Discussion - Gauss Markov Assumptions and Residual Analysis
Author
Gina Occhipinti
Gauss Markov Assumptions
State the Gauss-Markov Assumptions
The Gauss-Markov Assumptions State the Following:
There is a linear relationship between X and Y
The data must be randomly sampled from a population
There is no perfect multicollinearity -in other words, the data contained in the columns are linearly independent.
Exogeneity - the independent variables are not affected by factors that influence the error term.
The disturbances in the data for the model average out to 0 for any value of X.

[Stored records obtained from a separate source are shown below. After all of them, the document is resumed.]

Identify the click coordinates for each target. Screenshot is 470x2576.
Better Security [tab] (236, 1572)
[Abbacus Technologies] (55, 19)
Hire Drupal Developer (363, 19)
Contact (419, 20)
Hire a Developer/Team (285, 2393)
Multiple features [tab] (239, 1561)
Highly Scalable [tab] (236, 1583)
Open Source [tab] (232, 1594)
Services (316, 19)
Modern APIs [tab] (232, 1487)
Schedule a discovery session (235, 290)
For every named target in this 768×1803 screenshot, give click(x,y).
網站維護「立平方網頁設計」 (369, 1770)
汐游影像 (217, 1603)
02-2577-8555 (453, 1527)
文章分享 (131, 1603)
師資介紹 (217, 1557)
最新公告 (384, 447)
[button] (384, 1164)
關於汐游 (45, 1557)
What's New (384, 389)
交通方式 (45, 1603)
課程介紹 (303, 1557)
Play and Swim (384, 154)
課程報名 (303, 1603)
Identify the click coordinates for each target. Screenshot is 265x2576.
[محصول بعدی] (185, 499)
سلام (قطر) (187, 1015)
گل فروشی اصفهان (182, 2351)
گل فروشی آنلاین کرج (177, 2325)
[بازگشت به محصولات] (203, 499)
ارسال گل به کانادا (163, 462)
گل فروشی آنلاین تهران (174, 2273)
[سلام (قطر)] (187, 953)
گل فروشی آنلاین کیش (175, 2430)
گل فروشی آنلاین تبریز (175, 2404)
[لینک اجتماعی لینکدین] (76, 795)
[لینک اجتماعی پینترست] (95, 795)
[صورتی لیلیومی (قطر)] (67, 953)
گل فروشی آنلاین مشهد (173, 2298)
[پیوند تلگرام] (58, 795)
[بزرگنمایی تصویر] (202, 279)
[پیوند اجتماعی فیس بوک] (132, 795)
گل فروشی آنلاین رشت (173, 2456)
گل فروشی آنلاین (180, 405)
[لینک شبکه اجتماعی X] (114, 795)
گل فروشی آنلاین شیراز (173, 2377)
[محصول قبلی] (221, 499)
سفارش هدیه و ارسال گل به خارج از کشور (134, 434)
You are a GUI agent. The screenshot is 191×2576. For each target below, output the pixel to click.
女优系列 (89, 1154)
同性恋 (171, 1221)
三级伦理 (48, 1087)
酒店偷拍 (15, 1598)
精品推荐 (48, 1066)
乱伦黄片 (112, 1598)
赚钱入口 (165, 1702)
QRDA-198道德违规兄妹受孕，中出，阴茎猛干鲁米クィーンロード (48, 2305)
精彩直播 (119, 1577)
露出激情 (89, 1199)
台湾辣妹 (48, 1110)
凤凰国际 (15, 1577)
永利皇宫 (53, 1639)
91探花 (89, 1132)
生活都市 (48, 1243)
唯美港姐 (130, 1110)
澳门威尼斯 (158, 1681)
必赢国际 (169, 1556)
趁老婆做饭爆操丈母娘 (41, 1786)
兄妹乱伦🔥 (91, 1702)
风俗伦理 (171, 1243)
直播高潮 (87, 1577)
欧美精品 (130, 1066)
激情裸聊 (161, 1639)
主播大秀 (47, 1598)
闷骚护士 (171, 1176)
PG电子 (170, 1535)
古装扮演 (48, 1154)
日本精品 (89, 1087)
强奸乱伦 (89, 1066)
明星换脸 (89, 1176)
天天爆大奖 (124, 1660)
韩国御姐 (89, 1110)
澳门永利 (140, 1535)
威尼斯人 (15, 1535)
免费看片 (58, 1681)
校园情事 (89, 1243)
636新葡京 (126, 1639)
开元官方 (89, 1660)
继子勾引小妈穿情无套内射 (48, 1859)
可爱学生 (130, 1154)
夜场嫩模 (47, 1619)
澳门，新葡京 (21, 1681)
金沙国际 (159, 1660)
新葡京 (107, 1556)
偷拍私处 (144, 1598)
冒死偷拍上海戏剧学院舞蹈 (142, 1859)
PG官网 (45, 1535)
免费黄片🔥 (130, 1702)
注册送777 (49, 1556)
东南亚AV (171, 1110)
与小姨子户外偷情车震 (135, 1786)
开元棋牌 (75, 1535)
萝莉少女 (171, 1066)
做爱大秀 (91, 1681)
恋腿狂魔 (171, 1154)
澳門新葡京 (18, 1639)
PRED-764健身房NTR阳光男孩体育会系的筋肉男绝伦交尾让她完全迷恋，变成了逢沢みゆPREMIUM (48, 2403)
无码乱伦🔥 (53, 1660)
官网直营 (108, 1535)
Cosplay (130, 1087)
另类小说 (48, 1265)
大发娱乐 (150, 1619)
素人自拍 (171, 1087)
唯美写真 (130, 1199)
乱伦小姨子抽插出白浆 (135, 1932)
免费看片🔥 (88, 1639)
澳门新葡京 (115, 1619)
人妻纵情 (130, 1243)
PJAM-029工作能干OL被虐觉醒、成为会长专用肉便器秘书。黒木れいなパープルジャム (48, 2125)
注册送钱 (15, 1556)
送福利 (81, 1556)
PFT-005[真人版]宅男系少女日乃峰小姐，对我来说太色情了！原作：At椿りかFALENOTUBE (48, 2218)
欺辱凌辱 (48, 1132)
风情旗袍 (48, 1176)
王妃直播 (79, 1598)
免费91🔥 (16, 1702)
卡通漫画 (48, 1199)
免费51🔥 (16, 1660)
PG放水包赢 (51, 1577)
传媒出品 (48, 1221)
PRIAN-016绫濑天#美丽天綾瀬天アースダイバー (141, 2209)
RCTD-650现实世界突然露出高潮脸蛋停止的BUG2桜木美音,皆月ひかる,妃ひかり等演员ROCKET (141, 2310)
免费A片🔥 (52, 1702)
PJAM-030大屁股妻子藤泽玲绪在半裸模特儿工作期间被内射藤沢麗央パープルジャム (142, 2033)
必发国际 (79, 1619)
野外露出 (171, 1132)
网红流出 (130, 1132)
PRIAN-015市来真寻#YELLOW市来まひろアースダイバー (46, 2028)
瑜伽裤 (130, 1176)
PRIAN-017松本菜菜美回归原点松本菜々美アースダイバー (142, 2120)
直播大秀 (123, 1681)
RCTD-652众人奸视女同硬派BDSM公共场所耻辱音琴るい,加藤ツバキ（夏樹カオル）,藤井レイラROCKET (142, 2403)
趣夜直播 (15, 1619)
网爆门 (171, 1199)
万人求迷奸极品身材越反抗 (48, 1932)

There is homoskedasticity.
Non-Technical Description:
To effectively study and determine a relationship between given inputs and outputs, the relationship must be visualized on a plot in a line shape. The line must be drawn through the data points of the inputs and outputs together. Also, the input and output must change proportionally together. Ideally, if there is a small change in the input, then there should also be a small change in the output, and same for large changes.
The data must also be random because it can otherwise cause unwanted effects. Ideally, the each row of data in the sample should have an equal or near equal likelihood of occurring.
For effective analysis, the input should not predict each other. Meaning, knowing one input should not indicate how the other input variable will perform. This would make the model less reliable because the effects of a given input aren’t fully isolated - it’s essentially changing because another input is also present.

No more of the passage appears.